Globalement, la façon dont les choses ont fonctionné depuis quatre ans me paraissent satisfaisantes. Dans les futures négociations, tout ce qui a trait à la problématique des contenus ne devrait entrer dans l'enceinte Télécom. Là encore, dans la négociation Télécom au sein de l'OMC, l'Europe a demandé à ce que l'on distingue bien l'aspect transport, donc le vecteur de communication du contenu transporté. La négociation visant à libéraliser tout ce qui a trait à l'infrastructure de télécommunication doit rester neutre en ce qui concerne les contenus.

Les contenus sont complètement pris en charge dans la problématique audiovisuelle qui n'a pas fait l'objet d'engagement de libéralisation dans le GATT. À terme, même si l'on a déjà des contenus sonores sur Internet, il faudra faire attention au contenu audiovisuel. C'est déjà un peu moins évident.
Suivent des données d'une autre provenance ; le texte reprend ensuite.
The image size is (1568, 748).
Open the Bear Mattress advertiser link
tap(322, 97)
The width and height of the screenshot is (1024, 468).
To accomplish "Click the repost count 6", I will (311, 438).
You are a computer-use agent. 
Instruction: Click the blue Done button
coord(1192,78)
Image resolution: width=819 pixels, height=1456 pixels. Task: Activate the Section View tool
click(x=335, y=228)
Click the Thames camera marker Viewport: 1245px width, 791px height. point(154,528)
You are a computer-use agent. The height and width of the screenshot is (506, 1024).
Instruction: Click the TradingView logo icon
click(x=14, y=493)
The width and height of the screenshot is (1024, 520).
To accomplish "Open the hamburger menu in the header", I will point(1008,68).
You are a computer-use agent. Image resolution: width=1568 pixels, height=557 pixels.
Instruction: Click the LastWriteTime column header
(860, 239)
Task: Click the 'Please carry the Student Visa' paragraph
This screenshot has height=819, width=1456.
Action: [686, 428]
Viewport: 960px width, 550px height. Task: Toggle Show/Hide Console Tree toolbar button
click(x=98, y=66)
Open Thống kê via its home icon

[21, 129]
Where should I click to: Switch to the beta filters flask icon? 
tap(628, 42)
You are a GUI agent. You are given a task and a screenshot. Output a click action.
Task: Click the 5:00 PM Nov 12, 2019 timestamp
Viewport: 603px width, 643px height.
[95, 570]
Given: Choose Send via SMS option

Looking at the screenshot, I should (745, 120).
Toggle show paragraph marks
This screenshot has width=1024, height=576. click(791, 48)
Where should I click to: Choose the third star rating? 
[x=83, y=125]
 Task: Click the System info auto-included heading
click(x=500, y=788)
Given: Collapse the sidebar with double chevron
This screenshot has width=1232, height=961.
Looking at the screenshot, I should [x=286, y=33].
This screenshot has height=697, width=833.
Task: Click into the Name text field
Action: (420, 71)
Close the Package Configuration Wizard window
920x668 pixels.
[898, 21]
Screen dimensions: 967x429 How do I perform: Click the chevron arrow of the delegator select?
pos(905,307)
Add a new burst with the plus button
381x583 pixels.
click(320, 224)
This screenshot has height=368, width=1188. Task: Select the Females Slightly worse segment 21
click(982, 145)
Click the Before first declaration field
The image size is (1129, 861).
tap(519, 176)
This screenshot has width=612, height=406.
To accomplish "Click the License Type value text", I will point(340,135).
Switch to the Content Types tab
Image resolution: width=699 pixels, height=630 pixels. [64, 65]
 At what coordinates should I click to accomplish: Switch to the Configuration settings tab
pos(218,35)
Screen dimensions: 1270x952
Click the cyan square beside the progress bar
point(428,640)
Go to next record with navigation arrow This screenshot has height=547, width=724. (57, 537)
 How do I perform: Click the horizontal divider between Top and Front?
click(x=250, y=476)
Il faudra faire en sorte que cette problématique de contenu ne soit pas traitée dans l'enceinte électronique mais dans l'enceinte du service audiovisuel et que l'on ne prenne pas d'engagement de libéralisation sur ces services, même s'ils sont transportés par d'autres techniques informatiques. Puisque vous ne vous êtes pas engagés à libéraliser, vous restez libres de continuer à envisager une forme d'intervention.

La problématique est de ne pas rentrer dans ce paquet global de l'électronique. En Europe, on a déjà bien réfléchi à cela. La commission veut régler tous les aspects de commerce électronique par une seule enceinte interne à l'union, une enceinte de commerce électronique. Nous avons fait sortir la propriété intellectuelle. Quand je dit nous, c'est à la fois les professionnels et les politiques.

Particulièrement, le Parlement belge souhaite que tout ce qui a trait au droit d'auteur ne fasse pas l'objet d'un texte horizontal de commerce électronique mais soit bien spécifié dans des textes particuliers et que l'on reste bien dans une problématique de propriété intellectuelle. Donc on a créé une forme de modèle fonctionnel de réglementation. On peut imaginer que l'on garde cette enceinte audiovisuelle et qu'on l'applique indistinctement à tous les services audiovisuels.

On constate qu'il y a un film sur Internet. C'est un service audiovisuel. On décide dans l'enceinte OMC de ne pas prendre l'engagement de libéralisation. C'est peut-être le modèle qu'il faut envisager.

La présidente: Ma première question touche la radio et la télévision publiques. Quel rôle voyez-vous pour les radios et les télévisions publiques d'Europe dans ce nouvel environnement médiatique?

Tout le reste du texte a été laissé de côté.